** Start of PASSAGE GIVEN **

# Dutch Shepherd



## Denise King (May 31, 2009)

I have noticed that there are many folks on the list who have "Dutchys". I was not familiar with the breed so went and looked them up. I assume you are talking about Dutch Shepherds...? I am just curious about them and their roll in police work and dog sport. Are they similar to the Malinois? Are they high energy? Are they biddable. What about the comparison to the GSD? Just trying to educate myself .


----------



## Lee H Sternberg (Jan 27, 2008)

Hi Denise - The KNPV type Dutchies are Mals with stripes. :grin:

Try the search function here on WDF. There is lots of info on Dutchies.


----------



## Joby Becker (Dec 13, 2009)

They are whatever you want them to be. IF you choose correctly...

There is plenty of variance within the breed and the type.


----------



## Guest (Dec 1, 2008)

they're just a fad...


----------



## Daryl Ehret (Apr 4, 2006)

Joby Becker said:


> They are whatever you want them to be. IF you choose correctly...
> 
> There is plenty of variance within the breed and the type.


I'm wondering, does anyone herd with them?


----------



## Peter Cavallaro (Dec 1, 2010)

The number of herders herding im guessing is insignificant except in boutique breed specialist comps where other breeds arent allowed to compete eg C class comp.

So much easier and cheaper to get a vastly superior herder that isnt a herding breed. 

Herders herd for nostalgia, the others herd to get a job done.

Imo.


----------



## Joby Becker (Dec 13, 2009)

Daryl Ehret said:


> I'm wondering, does anyone herd with them?


I meant more in a general sense, opposed to trying to describe an entire breed or type of dogs by making generalized statements.

I have no clue if actual shepherds use them, I dont imagine much if at all.

** End of PASSAGE GIVEN **

__REQUIREMENTS__
- a) In the Dutch Shepherd thread, what does Lee H Sternberg call the KNPV type Dutchies?
- b) Continue the Dutch Shepherd forum thread, picking up after its final post.

** Start of SUPPLIED INFORMATION **

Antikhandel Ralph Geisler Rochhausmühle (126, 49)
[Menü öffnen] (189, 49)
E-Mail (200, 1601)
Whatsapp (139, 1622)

** End of SUPPLIED INFORMATION **

__OUTPUTS IN ORDER__
- a) Mals with stripes.

- b)
There are some people doing "herding" with them though, on a small scale of course...


----------



## Brian McQuain (Oct 21, 2009)

Jody Butler said:


> they're just a fad...


Lol. Good one


----------



## John Squire (Jul 18, 2011)

I'm by no means an expert, but from what I've read they're virtually identical to the Malinois in terms of drive and temperament. Pretty much the same size, too. Their application in law enforcement/dog sports, etc is the same. Some people don't even regard the Malinois and the Dutch Shepherd as different breeds, just a variance in the color of the coat. I don't know enough to comment on the validity of that statement, though. One of our local police departments here in Central Ohio has at least one Dutchie on patrol. In general, I believe the Dutch Shepherd is somewhat more rare than Mals are; at least here in the US.


----------



## Adrianne Steimonts (Jun 21, 2010)

Of the three Dutch I've known in herding one slaughtered a sheep, thus banning the breed from that ranch, and two were less than stellar but able to get the job done with training and less of instinct.

The Dutch I have known in bite sport and security work are slightly more collected than a Malinois and required a more serious reason/threat to light up, however when lit up they were stellar dogs. 

Nice breed, not that rare in sport/work circles and we're seeing more and more in rescue lately so if you're interested that may be a great place to volunteer and learn sans the commitment.


----------



## Pete Stevens (Dec 16, 2010)

My first patrol dog was a DS. Great dog but he had some quirks just like any other dog. I've raised one from a pup. He was actually the son of my patrol dog but didn't have what it to for the street. So like most wanna be cops, he works for a security company now.

We had another pup in our training group and I one trait I noticed about the breed is they will show you a flash of brillance and learn something quickly but then you come back to the same exercise later and you are starting all over again from square because they seem to have forgotten it all. I know that pups will often do this but I saw it the DS's more than the other breeds. They also seem to have a pretty good indepedant streak from time to time.

Like the others said, its a brindle colored Mal with quirks.

It's my breed of choice but thats just my opinion.


----------



## Marta Wajngarten (Jul 30, 2006)

My male's littermate sister just passed her HIT a couple weeks ago. Beyond that, I don't really know people who actually herd with them. I think most people who do herding as an activity for sport or work tend to go with the proven breeds. DS are much more common in bite sports and they trickle down to other high drive sports like flyball.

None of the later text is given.